>> begin Records for the exercise
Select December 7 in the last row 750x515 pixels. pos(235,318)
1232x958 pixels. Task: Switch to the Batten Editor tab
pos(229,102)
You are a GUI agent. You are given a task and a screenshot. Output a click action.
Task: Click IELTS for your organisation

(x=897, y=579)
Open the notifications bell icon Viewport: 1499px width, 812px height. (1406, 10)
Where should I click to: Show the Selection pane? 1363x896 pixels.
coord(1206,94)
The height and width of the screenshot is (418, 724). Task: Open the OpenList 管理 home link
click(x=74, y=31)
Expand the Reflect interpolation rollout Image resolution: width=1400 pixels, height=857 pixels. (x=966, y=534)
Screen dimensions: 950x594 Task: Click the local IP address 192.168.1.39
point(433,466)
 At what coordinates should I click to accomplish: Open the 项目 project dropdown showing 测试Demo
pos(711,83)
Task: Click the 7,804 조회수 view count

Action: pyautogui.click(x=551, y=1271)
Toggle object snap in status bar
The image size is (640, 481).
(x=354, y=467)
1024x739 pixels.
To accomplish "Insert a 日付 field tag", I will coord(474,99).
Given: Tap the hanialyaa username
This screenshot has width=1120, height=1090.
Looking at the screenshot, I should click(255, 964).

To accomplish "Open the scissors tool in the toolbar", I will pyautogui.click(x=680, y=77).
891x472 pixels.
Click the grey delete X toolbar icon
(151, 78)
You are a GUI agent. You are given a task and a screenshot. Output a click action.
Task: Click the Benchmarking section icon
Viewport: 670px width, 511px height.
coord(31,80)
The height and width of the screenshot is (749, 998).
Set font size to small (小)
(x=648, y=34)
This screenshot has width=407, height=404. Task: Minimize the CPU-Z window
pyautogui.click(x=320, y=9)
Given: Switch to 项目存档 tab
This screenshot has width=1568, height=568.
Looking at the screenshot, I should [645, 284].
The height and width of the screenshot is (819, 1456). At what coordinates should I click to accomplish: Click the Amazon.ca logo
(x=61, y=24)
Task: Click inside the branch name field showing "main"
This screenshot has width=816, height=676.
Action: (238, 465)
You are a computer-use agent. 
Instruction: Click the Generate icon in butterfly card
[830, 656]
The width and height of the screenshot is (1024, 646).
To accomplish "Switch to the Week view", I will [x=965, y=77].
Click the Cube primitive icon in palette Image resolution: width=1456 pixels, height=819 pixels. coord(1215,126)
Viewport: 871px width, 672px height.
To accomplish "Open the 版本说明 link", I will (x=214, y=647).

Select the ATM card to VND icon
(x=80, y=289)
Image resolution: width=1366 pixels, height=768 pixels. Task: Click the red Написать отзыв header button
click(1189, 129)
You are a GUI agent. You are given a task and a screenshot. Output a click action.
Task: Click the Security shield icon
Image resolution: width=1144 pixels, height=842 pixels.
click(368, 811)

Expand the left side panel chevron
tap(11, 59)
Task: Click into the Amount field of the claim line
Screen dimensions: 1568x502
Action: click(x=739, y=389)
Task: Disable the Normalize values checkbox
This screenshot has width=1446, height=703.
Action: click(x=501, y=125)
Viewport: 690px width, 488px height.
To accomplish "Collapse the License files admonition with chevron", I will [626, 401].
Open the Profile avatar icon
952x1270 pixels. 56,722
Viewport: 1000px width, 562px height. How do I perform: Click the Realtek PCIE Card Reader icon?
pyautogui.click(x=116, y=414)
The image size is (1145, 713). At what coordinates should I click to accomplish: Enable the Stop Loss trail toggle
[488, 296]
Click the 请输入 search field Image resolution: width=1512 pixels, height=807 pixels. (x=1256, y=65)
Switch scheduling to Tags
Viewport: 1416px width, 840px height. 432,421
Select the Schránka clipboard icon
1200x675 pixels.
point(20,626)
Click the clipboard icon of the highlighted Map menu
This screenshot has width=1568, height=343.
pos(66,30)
>> end Records for the exercise
Challenge> Pull out each line of the rows above that contains the string "toolbar".

Result of the task>
To accomplish "Open the scissors tool in the toolbar", I will pyautogui.click(x=680, y=77).
Click the grey delete X toolbar icon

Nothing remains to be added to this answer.